No entanto a dita “comissão de peritos” como foi designada pela comunicação social dá o dito por não dito, dando seguidamente uma cambalhota, acabando por defender “uma entidade coletiva de direito privado” e a desresponsabilização do Estado (ao fim de 2 anos devia-se afastar integralmente). E isto apesar de contrariar quer a conclusão que se tira do próprio relatório quer a opinião manifestada por mais de 90% de cerca de 3.500 trabalhadores e aposentados que participaram no debate público e que que enviaram a sua opinião à comissão defendendo um instituto publico de gestão participada. A própria comissão, no “relatório final” reconhece esse facto nos seguintes termos: “Do processo de discussão pública resultaram vários contributos, a preocupação com a confiança dos beneficiários levou, no entendimento da comissão quanto ao conteúdo dos comentários recebido, à proposta de um modelo jurídico e estatutário baseado na figura do instituto público” (pág. 31 do relatório final). Esta proposta defendida pela esmagadora dos participantes no debate público foi intencionalmente contrariada pela comissão e ignorado pela comunicação social.

Fomos dos primeiros... A defender que a solução mais adequada para a ADSE seria a criação de um Instituto Público de gestão participada

Fomos dos primeiros: (1) A alertar os trabalhadores e aposentados da Função Público para a criação de uma “comissão de sábios” donde tinham sido excluídos os representantes dos trabalhadores e aposentados da Função Pública, que são atualmente os únicos financiadores da ADSE; (2) A esclarecer que a continuação da ADSE como direção geral impedia os trabalhadores e aposentados de ter qualquer controlo sobre os dinheiros da ADSE que era financiada por eles, funcionado a ADSE como um autentico “saco azul “ para o governo que utilizava os seus dinheiros para pagar despesas que deviam ser suportadas pelo Estado; (3) A defender que a solução mais adequada para a ADSE seria a criação de um Instituto Público de gestão participada.

E isto por três razões: (1) Permitiria aos trabalhadores e aposentados da Função Pública controlar, através dos seus representantes, a forma como eram utilizados o dinheiro dos seus descontos; (2) Impedir que o governo continuasse a utilizar os dinheiros da ADSE para pagar despesas que devem ser suportadas pelo Orçamento do Estado; (3) Obrigar o Estado a continuar a ser responsável pela ADSE, o que daria também mais segurança aos trabalhadores e aposentados da Função Pública.
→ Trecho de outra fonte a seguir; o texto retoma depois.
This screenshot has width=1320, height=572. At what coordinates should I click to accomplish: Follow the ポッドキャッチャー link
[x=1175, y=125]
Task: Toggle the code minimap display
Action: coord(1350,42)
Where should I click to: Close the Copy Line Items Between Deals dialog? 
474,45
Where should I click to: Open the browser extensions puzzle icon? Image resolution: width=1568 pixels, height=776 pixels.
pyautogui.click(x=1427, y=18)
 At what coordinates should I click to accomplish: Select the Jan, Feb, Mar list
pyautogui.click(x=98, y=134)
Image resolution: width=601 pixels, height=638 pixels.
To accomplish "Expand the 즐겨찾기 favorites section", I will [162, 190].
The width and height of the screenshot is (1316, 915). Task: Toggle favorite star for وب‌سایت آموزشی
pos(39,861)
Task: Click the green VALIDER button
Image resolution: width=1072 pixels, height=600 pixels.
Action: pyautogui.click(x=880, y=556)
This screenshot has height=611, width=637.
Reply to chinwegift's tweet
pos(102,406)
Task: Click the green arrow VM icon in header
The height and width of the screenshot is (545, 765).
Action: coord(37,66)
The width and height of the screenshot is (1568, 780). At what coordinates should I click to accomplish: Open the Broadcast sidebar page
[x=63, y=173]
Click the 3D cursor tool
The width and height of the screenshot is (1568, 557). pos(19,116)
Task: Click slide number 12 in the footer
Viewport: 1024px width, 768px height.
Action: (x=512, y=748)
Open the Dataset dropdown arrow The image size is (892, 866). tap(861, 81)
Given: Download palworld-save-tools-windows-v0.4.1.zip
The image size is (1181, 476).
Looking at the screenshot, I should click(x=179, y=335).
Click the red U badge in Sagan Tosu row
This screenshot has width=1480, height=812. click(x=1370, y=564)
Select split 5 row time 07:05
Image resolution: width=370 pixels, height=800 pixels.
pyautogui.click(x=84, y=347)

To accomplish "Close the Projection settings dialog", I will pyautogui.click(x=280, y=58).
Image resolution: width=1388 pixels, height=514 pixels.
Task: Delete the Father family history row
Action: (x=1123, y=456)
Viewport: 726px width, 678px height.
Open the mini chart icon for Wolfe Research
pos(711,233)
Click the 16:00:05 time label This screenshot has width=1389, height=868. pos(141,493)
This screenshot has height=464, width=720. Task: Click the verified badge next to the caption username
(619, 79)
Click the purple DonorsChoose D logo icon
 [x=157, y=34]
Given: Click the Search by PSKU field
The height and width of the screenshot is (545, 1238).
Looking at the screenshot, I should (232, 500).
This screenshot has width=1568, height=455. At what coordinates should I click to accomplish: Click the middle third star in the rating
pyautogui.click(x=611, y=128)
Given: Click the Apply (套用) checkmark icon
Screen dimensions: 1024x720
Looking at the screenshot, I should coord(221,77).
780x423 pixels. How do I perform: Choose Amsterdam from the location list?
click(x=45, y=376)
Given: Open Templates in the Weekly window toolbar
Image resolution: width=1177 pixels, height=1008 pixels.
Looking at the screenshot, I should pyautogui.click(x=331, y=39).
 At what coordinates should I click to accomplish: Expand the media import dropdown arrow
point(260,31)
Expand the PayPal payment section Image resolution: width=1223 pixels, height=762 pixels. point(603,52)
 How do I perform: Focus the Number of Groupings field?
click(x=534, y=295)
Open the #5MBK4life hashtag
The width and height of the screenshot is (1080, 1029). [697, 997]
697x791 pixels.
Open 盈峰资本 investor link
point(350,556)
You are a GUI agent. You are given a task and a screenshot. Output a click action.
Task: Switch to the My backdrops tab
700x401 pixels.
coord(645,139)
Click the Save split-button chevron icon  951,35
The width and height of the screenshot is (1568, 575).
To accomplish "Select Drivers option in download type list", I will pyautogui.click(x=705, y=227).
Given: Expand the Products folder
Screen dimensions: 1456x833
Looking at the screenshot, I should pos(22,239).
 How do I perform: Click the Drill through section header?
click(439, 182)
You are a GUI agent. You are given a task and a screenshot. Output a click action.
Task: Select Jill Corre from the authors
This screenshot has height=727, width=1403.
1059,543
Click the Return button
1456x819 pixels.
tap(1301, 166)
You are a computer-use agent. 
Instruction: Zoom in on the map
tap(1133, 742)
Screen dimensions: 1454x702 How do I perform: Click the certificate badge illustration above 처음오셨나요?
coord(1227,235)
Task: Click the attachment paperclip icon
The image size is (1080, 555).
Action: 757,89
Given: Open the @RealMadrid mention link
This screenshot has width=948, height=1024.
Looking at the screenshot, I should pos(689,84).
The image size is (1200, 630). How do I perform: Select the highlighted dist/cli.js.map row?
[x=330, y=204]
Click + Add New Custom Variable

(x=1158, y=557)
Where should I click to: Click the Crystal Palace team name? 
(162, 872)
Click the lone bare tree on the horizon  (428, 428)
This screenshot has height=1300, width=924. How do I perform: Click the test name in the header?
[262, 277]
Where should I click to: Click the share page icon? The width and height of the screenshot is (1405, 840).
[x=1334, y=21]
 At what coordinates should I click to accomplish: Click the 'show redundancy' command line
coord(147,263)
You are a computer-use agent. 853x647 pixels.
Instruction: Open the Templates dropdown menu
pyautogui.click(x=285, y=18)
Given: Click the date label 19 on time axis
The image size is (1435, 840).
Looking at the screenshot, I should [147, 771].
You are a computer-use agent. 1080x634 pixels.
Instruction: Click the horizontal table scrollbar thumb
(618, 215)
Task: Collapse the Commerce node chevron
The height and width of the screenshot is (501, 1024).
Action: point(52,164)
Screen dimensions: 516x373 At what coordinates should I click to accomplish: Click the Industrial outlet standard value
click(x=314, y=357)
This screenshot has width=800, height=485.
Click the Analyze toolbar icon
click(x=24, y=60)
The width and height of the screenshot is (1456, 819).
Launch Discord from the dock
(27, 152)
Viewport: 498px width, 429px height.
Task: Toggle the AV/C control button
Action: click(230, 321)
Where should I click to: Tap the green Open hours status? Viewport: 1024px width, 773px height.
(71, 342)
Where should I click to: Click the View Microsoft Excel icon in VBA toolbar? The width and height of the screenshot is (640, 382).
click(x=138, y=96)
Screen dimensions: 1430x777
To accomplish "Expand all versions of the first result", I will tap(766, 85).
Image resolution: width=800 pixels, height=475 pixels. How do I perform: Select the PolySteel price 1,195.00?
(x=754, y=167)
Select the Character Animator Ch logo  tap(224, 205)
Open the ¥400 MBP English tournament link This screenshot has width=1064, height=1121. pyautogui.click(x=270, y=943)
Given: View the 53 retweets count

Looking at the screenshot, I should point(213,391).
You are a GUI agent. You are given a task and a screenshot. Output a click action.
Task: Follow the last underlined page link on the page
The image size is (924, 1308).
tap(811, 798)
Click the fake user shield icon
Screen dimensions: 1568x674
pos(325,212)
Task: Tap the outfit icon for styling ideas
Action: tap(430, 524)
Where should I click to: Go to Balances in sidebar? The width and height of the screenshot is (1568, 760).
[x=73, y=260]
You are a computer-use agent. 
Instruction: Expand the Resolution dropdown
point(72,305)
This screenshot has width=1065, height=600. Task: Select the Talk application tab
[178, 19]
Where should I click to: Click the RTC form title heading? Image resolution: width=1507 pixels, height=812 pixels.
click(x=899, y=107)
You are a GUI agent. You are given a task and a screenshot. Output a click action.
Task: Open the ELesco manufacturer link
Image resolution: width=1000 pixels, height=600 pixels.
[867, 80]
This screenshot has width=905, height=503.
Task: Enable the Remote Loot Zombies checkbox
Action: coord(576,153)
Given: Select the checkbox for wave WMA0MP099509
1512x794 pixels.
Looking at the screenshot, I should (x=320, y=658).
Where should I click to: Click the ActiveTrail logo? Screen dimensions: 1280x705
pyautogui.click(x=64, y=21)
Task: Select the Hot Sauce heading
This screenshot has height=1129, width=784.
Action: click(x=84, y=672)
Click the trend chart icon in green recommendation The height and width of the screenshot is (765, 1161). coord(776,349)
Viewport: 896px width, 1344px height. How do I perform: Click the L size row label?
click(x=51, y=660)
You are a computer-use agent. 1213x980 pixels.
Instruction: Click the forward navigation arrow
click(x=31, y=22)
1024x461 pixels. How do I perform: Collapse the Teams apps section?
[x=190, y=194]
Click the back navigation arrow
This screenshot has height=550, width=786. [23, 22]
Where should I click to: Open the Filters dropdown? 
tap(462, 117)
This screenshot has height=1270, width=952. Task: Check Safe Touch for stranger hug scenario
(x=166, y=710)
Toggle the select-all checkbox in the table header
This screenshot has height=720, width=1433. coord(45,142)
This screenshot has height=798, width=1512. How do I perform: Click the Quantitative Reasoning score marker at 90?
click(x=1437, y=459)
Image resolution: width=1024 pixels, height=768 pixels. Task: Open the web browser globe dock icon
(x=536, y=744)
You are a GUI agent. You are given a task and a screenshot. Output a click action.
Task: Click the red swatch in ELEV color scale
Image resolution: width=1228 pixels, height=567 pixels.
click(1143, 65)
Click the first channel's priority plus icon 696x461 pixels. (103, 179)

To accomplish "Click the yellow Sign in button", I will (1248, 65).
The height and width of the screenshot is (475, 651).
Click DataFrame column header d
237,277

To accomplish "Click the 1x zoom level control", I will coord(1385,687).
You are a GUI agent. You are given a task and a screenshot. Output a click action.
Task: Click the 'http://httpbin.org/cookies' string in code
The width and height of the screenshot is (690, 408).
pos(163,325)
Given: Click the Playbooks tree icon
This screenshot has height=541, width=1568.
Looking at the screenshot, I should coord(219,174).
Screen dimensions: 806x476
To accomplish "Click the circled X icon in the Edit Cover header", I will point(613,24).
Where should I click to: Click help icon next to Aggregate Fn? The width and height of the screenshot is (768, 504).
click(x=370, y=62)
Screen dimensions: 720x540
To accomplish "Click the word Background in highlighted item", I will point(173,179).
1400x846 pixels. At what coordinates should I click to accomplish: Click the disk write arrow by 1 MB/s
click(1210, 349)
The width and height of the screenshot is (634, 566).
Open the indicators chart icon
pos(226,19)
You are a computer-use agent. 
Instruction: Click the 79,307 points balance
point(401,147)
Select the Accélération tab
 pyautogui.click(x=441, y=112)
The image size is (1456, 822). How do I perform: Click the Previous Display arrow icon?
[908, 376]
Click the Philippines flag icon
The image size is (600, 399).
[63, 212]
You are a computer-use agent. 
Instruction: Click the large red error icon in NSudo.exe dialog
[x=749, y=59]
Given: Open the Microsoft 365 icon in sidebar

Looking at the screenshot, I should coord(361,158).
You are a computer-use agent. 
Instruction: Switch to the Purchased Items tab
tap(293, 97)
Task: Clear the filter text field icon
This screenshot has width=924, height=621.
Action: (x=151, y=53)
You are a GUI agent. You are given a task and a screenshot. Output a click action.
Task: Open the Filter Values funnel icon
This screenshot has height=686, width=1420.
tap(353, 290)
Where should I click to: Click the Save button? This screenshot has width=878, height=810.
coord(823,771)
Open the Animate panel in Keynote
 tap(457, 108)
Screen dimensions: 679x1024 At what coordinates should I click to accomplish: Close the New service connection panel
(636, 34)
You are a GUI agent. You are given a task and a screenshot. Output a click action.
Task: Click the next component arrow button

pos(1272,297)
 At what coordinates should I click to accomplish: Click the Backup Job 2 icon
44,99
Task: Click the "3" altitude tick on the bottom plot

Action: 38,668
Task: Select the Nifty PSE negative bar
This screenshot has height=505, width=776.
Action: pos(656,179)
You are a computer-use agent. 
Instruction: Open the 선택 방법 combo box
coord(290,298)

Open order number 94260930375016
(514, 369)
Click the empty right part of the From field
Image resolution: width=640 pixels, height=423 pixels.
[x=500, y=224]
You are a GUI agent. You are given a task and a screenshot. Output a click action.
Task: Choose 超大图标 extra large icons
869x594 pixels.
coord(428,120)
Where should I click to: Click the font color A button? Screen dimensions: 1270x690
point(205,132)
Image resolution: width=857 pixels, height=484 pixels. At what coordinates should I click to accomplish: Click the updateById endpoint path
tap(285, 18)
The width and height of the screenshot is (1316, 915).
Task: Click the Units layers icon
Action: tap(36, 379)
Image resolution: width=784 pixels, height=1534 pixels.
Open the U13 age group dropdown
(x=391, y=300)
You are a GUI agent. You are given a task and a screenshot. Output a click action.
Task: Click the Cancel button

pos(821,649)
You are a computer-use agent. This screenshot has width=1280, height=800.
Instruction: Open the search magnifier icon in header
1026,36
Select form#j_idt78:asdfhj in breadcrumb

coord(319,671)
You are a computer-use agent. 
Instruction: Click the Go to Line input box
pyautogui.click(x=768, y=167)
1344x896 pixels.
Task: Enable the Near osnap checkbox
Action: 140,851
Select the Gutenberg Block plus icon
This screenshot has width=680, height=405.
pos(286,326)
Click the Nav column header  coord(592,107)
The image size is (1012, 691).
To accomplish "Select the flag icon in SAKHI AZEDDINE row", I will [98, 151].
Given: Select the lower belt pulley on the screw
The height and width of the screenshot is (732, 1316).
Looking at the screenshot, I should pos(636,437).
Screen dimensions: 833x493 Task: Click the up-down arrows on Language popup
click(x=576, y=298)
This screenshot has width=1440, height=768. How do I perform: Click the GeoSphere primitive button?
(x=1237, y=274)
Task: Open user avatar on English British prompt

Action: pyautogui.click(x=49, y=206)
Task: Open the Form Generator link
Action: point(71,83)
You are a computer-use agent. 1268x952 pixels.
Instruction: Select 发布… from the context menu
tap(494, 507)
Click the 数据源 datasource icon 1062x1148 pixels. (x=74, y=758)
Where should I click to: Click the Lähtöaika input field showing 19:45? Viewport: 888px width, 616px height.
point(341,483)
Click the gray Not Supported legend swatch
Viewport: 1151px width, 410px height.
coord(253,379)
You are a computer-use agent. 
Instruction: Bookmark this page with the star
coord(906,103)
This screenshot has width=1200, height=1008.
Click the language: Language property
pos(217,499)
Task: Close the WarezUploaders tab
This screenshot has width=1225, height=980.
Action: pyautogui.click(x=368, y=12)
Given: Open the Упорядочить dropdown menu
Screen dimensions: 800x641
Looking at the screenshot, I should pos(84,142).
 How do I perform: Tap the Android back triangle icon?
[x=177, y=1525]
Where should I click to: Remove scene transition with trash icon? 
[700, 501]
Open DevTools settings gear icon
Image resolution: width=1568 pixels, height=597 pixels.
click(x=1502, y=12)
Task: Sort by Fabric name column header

Seria necessário que no futuro Instituto Público de gestão participada fossem criados órgãos que permitissem aos trabalhadores ter o controlo efetivo da ADSE

Mas para isso seria necessário que no futuro Instituto Público de gestão participada fossem criados órgãos que permitissem aos trabalhadores ter o controlo efetivo da ADSE, o que exigiria: (1) Para além de um conselho diretivo, onde representantes dos trabalhadores e aposentados poderiam também participar se fosse essa a decisão das associações sindicais e de aposentados, conjuntamente com os membros nomeados pelo governo; (2) Um conselho de fiscalização constituído pelos representantes das associações sindicais e de aposentados, com poderes efetivos de fiscalização. Um aspeto também importante era a total autonomia financeira em relação ao Orçamento do Estado, o que pressupunha que os saldos acumulados ficariam obrigatoriamente no Instituto podendo este os utilizar, para fazer face a despesas autorizadas pelos seus órgãos, ou então para os rentabilizar.

Um instituto desta natureza e com estas caraterísticas exigiria inovação legislativa, como refere a comissão, pois a sua criação teria de ser feita por meio de lei aprovada pela Assembleia da República já que este Instituto Público de gestão participada tem diferenças em relação ao previsto na lei quadro dos institutos públicos (Lei 3/2004).